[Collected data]
------------------------------------------------------------------------

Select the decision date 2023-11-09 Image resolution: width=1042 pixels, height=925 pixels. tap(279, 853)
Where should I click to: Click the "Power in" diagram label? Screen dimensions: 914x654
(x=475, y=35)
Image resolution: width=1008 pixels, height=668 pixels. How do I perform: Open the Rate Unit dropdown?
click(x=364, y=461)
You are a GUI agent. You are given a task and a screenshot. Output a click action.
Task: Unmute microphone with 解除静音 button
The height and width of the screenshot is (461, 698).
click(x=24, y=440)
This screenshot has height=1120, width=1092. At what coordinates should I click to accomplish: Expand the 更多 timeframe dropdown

------------------------------------------------------------------------

* _PROBLEM DETAILS_
Copy out all the records exactly.

* _ANSWER BOX_
Select the decision date 2023-11-09 Image resolution: width=1042 pixels, height=925 pixels. tap(279, 853)
Where should I click to: Click the "Power in" diagram label? Screen dimensions: 914x654
(x=475, y=35)
Image resolution: width=1008 pixels, height=668 pixels. How do I perform: Open the Rate Unit dropdown?
click(x=364, y=461)
You are a GUI agent. You are given a task and a screenshot. Output a click action.
Task: Unmute microphone with 解除静音 button
The height and width of the screenshot is (461, 698).
click(x=24, y=440)
This screenshot has height=1120, width=1092. At what coordinates should I click to accomplish: Expand the 更多 timeframe dropdown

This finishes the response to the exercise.